Editor for this issue: Erin Steitz <ensteitzlinguistlist.org>
40th International LAUD Symposium
Short Title: LAUD 2025
Date: 25-Aug-2025 - 28-Aug-2025
Location: Landau in der Pfalz, Butenschoen Haus, Luitpoldstrasse 8, 76829 Landau, Germany
Contact: Monika Reif
Contact Email: [email protected]
Meeting URL: https://ksw.rptu.de/abt/anglistik/forschung-projekte/current-projects/40th-international-laud-symposium
Linguistic Field(s): Cognitive Science; Discourse Analysis; Text/Corpus Linguistics
Meeting Description:
Topic of LAUD 2025:
Climate-change Discourse:
Language in media representations, public debates, science and science communication
Coping with the consequences of human-induced climate change and preserving the basis of existence on our planet are urgent, if not the most urgent, challenges of our time. In recent years, they have become a central topic of discourse in the media and society, driven in particular by mass movements such as Fridays for Future and campaigns by climate activist groups with high public impact. Since the topic reached the discursive agenda on a larger scale three decades ago, environmental awareness and knowledge of climate change processes have undoubtedly increased considerably among broad sections of the population, albeit to different extents in various regions of the world. On the other hand, in many countries we are currently witnessing a decline in both political effort and support from broad sections of the population for measures in this regard. In view of numerous other crises, the problem of climate change has lost much of its urgency for many. The form and speed of the necessary transformations are being met with widespread anxieties. At the same time, we witness an increasing discursive presence of climate change sceptics and climate change deniers, with representatives in extremely prominent and powerful positions.
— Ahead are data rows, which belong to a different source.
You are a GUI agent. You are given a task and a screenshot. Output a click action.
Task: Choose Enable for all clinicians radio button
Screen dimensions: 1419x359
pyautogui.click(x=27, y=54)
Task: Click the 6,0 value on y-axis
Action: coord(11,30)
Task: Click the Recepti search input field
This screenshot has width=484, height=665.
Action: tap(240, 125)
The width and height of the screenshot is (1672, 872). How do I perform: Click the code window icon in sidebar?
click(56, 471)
One of the most fundamental problems, however, is the drastic global disparity with respect to both the responsibility for the present condition and the availability of resources required for environmentally friendly transformations. The so-called “global North” has brought about the current collapse through its inconsiderate exploitation of nature since the industrial revolution. The so-called “global South”, whose share of the historical responsibility for the present condition is infinitely smaller, is the region most affected by climate change. At the same time, it is the region that is now expected to refrain from and not to repeat the practices of exploitation that made the global North economically prosperous and dominant, being, however, compared to the global North, the region seriously disadvantages in terms of financial resources to do so. It is a truism that the challenges of climate change can only be met in a joint global effort; however, such fundamental inequalities seriously undermine this endeavour.
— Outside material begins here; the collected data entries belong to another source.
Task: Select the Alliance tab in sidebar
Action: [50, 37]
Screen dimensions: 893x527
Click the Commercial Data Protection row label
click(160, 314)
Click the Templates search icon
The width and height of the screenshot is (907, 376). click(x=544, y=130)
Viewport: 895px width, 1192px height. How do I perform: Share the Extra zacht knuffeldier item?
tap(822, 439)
These conditions and developments call for continuous reconsiderations of efforts, in particular context-sensitive measures, promoting environmentally friendly policies and lifestyles.
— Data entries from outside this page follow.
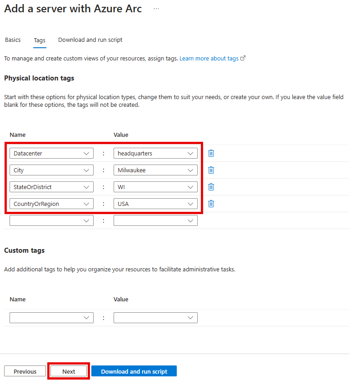This screenshot has width=349, height=380.
Task: Click trash icon for StateOrDistrict tag
Action: [211, 187]
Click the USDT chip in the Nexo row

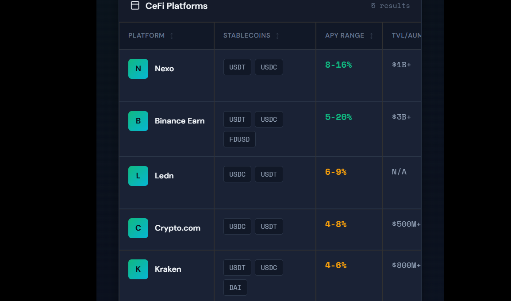tap(237, 67)
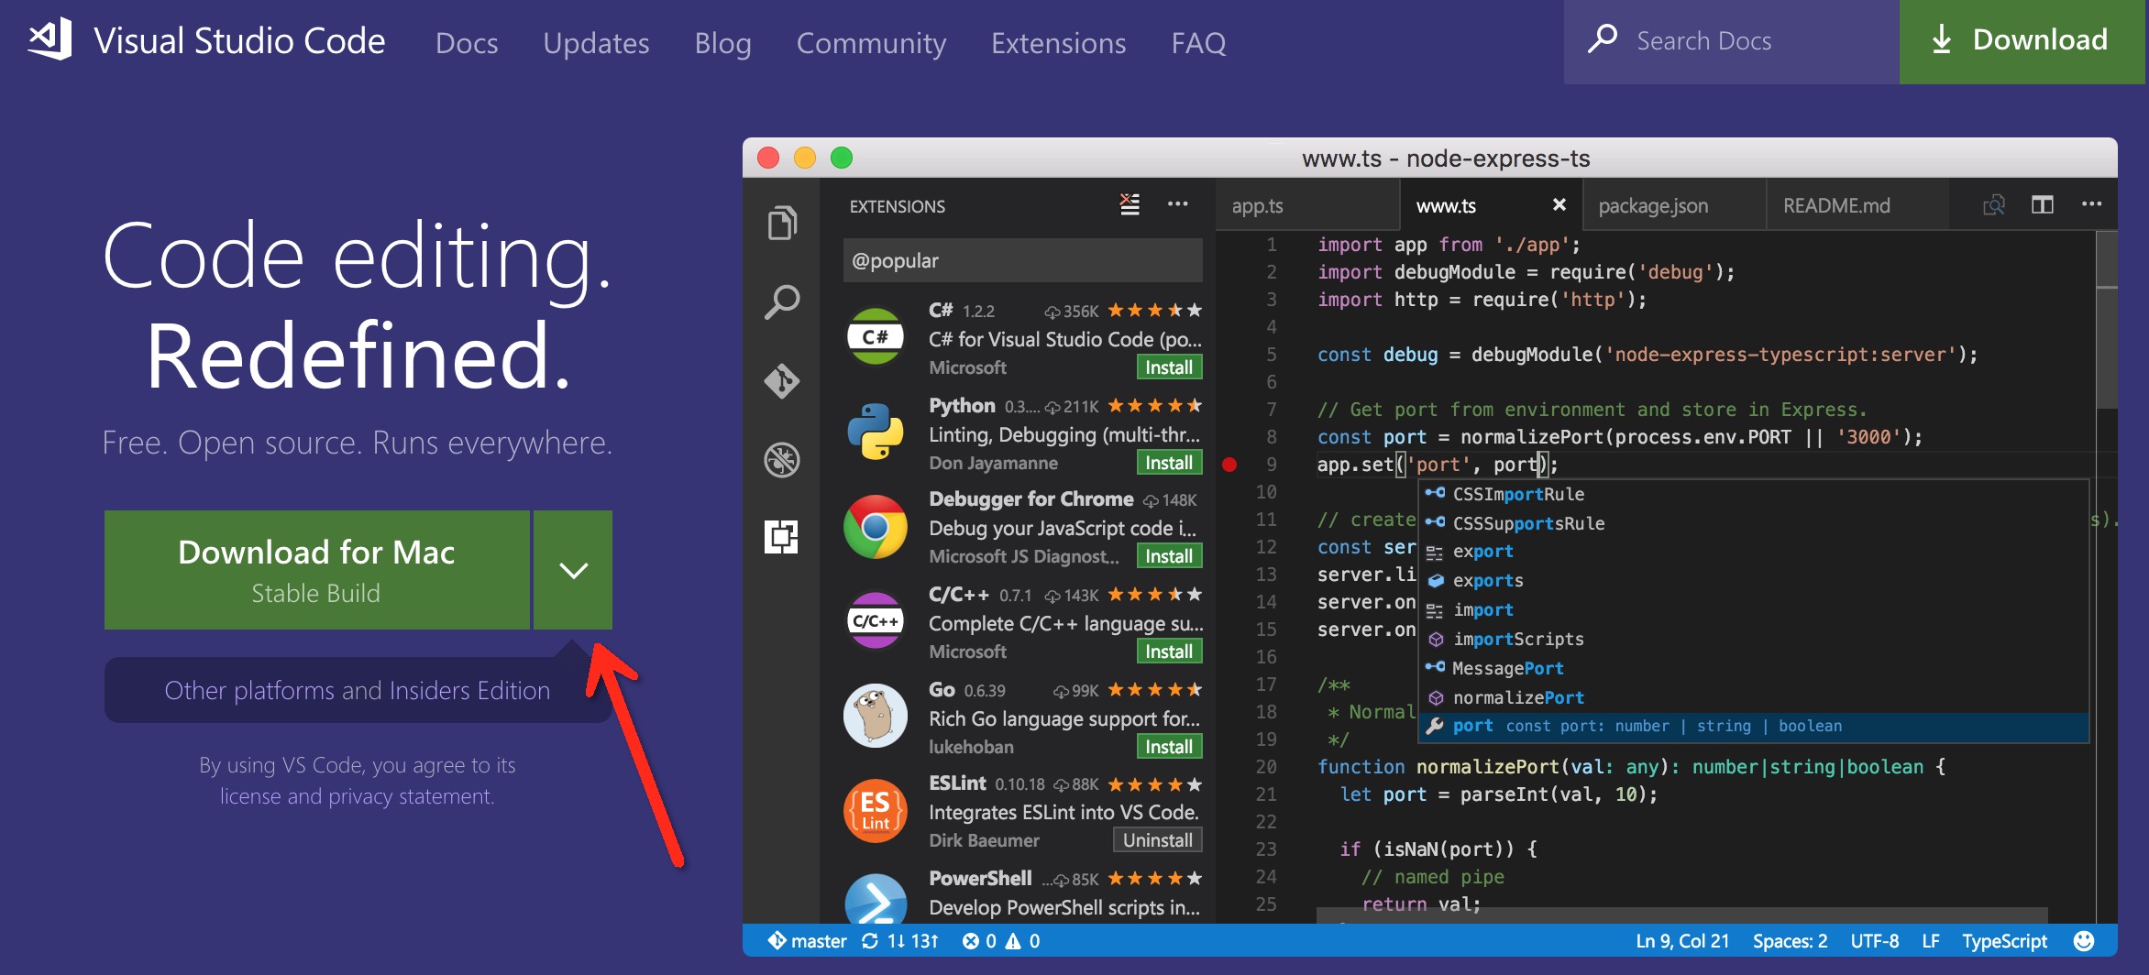Expand the download options dropdown arrow

pos(573,570)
The topic became the subject of linguistic research on a broader scale through the so-called ecolinguistics of the 1990s (e.g. Fill & Mühlhäusler 2001; Stibbe 2021). From the outset, several strands were opened up in this research field, which have been pursued ever since; e.g.:
• How is ecological knowledge inscribed in languages (e.g. Maffi 2001)?
• How are non-ecological positions and ideologies (e.g. so-called speciesism) inscribed in language (e.g. Stibbe 2012)?
• Critical analysis of political and media discourses on ecological issues (e.g. Fløttum 2017; Reisigl 2020)
• Analysis of the language of climate science and climate-science communication (e.g. Nerlich, Koteyko & Brown 2010; Janich 2022)
In this field, cognitive-linguistic approaches play a central role, in particular recourse to conceptual-metaphor theory and the notion of framing (e.g. the work by Nerlich, Goatly, Semino, Deignan and Stibbe). These cognitive-linguistic concepts have also been applied in science-communication manuals (e.g. Corner, Shaw & Clarke 2018).
The 40th LAUD Symposium aims to address this topic from a linguistic perspective, especially in light of the declining public resonance of the climate change issue mentioned above. The wider context of the conference is critical (esp. cognitive) discourse analysis (e.g. Hart 2017, 2019; Charteris-Black 2018) and science communication.